We had a two days’ visit from Arnold just before the half-year began. I thought he was not in very good spirits; but he was certainly not out of heart.
Oxford is now in full enjoyment of the Carnival. You have no idea how fast things are going here Romewards. The more need, therefore, for Hare’s defence of Luther, who is in terrible ill-odour here. Is it ever to appear? I have some idea of going to London at Easter, to get some lectures of Lowe, my tutor of Easter Term, who is now established there.
I heard the other day that Walrond was to come up to try for our scholarship. Burbidge has spoken a good deal of his coming here instead of to Cambridge. I told him that I thought your discipline infinitely superior in the way of instruction; and so, I feel sure, it must be, though I am willing we should be thought superior in other points.
To his Sister.
[After failing to obtain a first-class in the schools.]
Oxford: Sunday, June 6, 1841.
You must not trouble yourself about my class. I do not care a straw for it myself, and was much more glad to get it over than I was disappointed at hearing of its result.

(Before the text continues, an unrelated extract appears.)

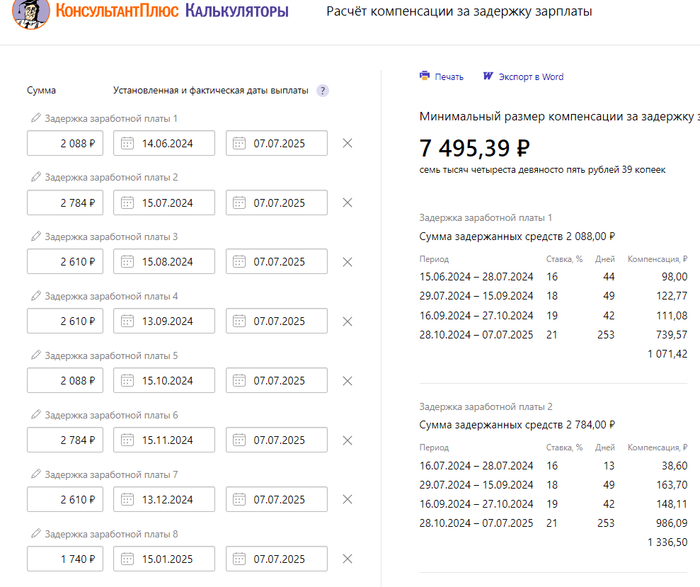Click the 1 740 ₽ amount field
Screen dimensions: 700x587
(x=65, y=559)
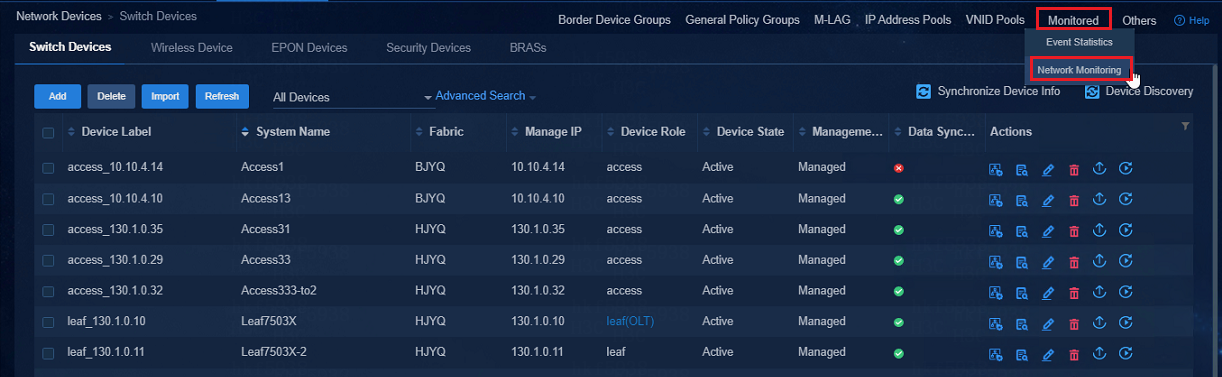Click the Import button

[x=165, y=96]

I suppose a good many, whom I ought to wish to gratify, are disappointed a good deal, and it will perhaps leave me without an adequate supply of pupils this summer; but I have already an offer of one for a month, and do not despair of two or three more before term ends. Otherwise it does not matter, I think, at all; and I can assure you it has not lessened my own opinion of my ability, for I did my papers not a quarter as well as my reading would naturally have enabled me to do; and if I got a second with my little finger, it would not have taken two hands to get a double first (there’s for you!) Neither must you think that it is about my class that I have been bothered during the last year, and that I must therefore be disappointed. I can assure you that it was principally about other things altogether, though you need not read or say this to my father or mother, unless you think it will do any good, which I suppose it won’t.

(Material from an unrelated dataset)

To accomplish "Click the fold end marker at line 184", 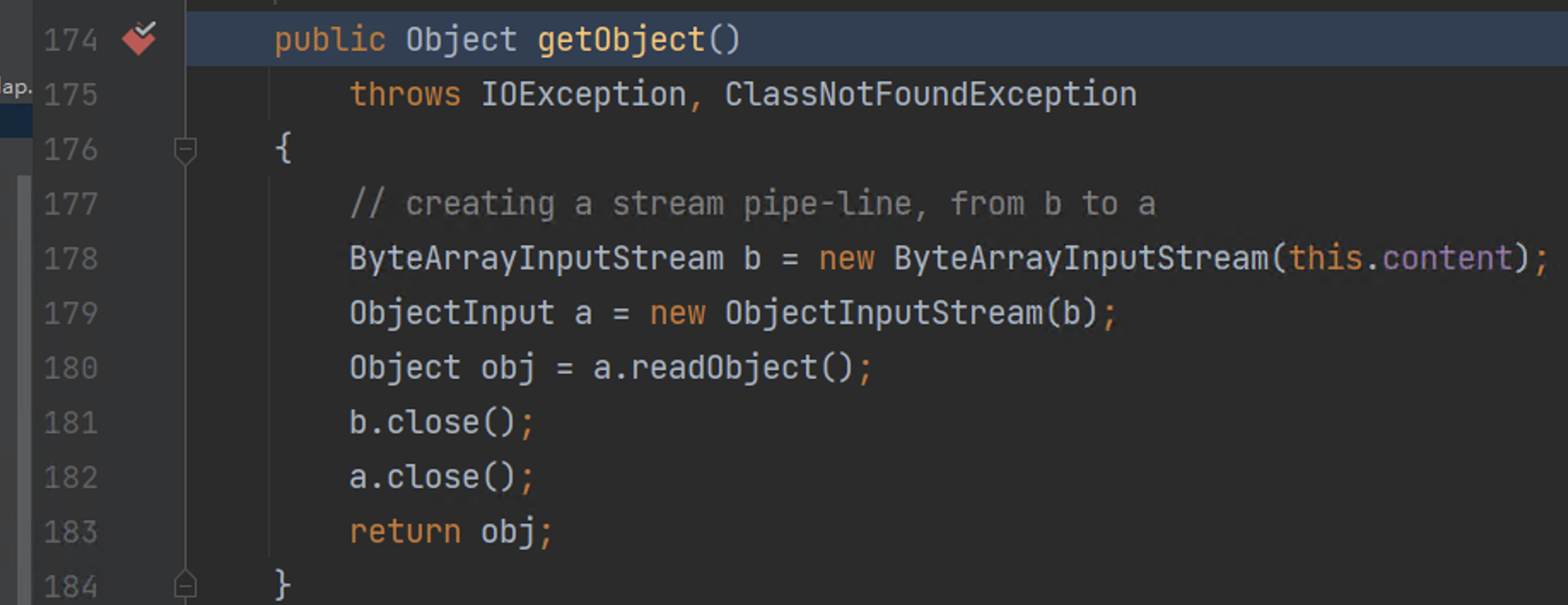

I did not like going up last October, though I dare say I should have done better then, because I had not read what I ought; but after having so read, I had so much less care about it than I ought to have had, that I mismanaged everything in every way I could.
Besides, you know the object of honours is to make men read and not to make them distinguished; and if I have read, it is all the same whether I am distinguished or not, and, so far as I am concerned, perhaps better. The disappointment has been general; two or three certain firsts, besides myself, are in the second, and two or three hopeful ones in the third. Balliol has, however, got two of the four prizes. So we are getting up again in the world.